[BreachExchange] 10 Data Security Mistakes Startups Can't Afford to Make

Audrey McNeil audrey at riskbasedsecurity.com
Wed Jun 22 19:51:39 EDT 2016


http://www.stamfordadvocate.com/news/article/10-Data-Security-Mistakes-Startups-Can-t-Afford-8318455.php

Startups are usually in a rush, and they often forget about data security
as they try to get an MVP out.

With new businesses, a data breach can result in the company closing down.
To address the mistakes most commonly made, I asked ten YEC entrepreneurs
the following:

What’s the one crucial mistake that tech startups seem to make when it
comes to data security nowadays and why?

1. Personal and professional borders.

Bring your own device (BYOD) has become increasingly popular during the
past years, even more so in the startup scene. People don’t like carrying
several smartphones and having to get proficient in different operating
systems for tasks as checking their email or updating their calendars.
However, convenience often compromises security. Workers’ personal devices
can access and store sensitive corporate information locally. When the
person leaves the company, the information leaves with them, forever stored
on his or her device. Security-wise, this is a crucial mistake.
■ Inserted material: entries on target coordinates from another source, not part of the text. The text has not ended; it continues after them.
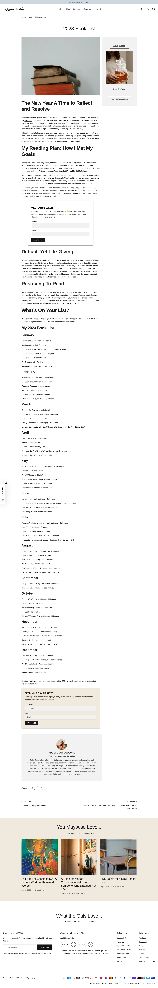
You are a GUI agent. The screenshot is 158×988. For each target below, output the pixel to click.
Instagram (143, 946)
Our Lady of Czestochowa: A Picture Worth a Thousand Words (39, 882)
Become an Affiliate (124, 950)
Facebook (143, 942)
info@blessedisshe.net (68, 938)
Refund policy (95, 983)
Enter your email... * (13, 947)
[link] (30, 788)
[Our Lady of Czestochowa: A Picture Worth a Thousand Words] (40, 857)
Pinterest (142, 950)
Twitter (142, 954)
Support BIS (121, 938)
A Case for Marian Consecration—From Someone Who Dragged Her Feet (78, 884)
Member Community (147, 961)
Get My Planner (119, 46)
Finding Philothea (34, 771)
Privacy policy (107, 983)
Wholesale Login (123, 954)
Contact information (148, 983)
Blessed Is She (15, 978)
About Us (120, 942)
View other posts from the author (62, 756)
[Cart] (153, 9)
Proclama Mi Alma (123, 958)
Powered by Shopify (28, 978)
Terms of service (120, 983)
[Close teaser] (6, 483)
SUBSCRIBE (38, 240)
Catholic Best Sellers (119, 99)
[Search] (142, 9)
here (78, 774)
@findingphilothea (74, 768)
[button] (2, 494)
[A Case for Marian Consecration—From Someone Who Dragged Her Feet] (79, 857)
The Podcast (144, 958)
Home (24, 17)
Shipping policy (133, 983)
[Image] (119, 67)
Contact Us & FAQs (124, 946)
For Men (120, 961)
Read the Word (119, 89)
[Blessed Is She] (14, 9)
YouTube (142, 938)
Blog (30, 17)
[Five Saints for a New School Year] (118, 857)
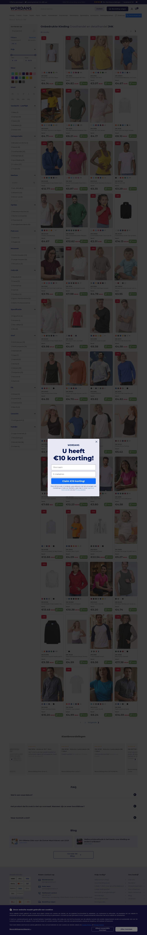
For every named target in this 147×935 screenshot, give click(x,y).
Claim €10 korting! (73, 481)
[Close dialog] (96, 442)
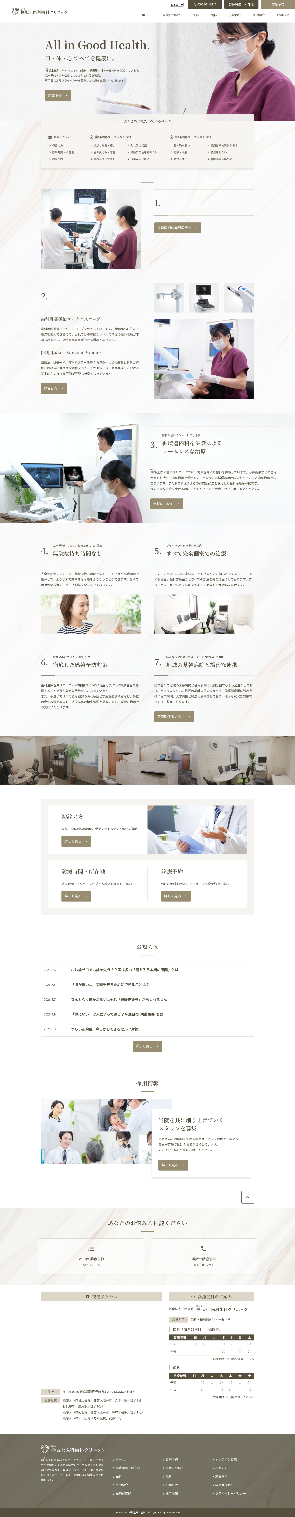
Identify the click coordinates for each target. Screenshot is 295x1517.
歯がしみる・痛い (104, 145)
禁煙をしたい (218, 152)
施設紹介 (235, 15)
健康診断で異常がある (224, 145)
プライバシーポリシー (230, 1493)
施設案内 (221, 1476)
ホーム (146, 15)
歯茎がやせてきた (104, 159)
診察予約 (172, 1459)
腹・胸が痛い (182, 145)
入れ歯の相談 (138, 145)
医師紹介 (259, 15)
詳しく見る (72, 841)
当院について (172, 15)
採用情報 (172, 1493)
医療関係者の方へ (171, 716)
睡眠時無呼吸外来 (221, 159)
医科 (196, 15)
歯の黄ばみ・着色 (104, 152)
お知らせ (283, 15)
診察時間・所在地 (63, 152)
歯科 (214, 15)
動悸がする (180, 159)
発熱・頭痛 (180, 152)
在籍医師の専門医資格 (174, 228)
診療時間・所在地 (241, 4)
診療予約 (278, 4)
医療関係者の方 (226, 1485)
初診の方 (57, 145)
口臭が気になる (140, 159)
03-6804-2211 (206, 4)
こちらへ (248, 1359)
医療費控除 (123, 1493)
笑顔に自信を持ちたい (144, 152)
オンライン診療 (226, 1459)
2. Ignoring two-step authentication.

Two-step authentication – the system that sends your mobile phone a code
via SMS, to enter when logging in a new web page – is an easy, but often
ignored, initial step. It is now offered in all the key business platforms,
including Salesforce and Google Apps for Work. You can even enable this
security system in social networks at will. Since password breaching is
becoming more and more common, the wise thing to do is to enhance your
online-stored sensitive information with an added protection layer.

3. Security issues.

Racing to get a sustainable product on the market and getting those all
important sales is a top startup priority, which may cause security mishaps
early on. Ensuring that your systems are secure is a meticulous process
which can rob resources from product development. However, when startups
“cheat” during security setup, it is almost certain that they’ll come
across the same problem in the future. Privacy and safety should be top
priorities from the beginning.

4. Insufficient exit protocols.

Data lapses and security breaches are more common with companies that
depend mostly on freelancers or part-time staff unless they incorporate a
predetermined exit procedure. Data loss, in the form of confidential
information sharing, account access and other, is not hard to take place
when sensitive corporate data remains stored on the devices of these
people; they are not so security-conscious on their personal devices, or
they even forget about having the information stored in the first place.
You ought to protect your company’s and your client’s information by
planning ahead with your legal team.

5. Forgoing SSL from the beginning.

SSL (Secure Sockets Layer) is easily implementable from day one.  It should
be enabled by default in every website. It reassures your users, while
upgrading the security level of your communications.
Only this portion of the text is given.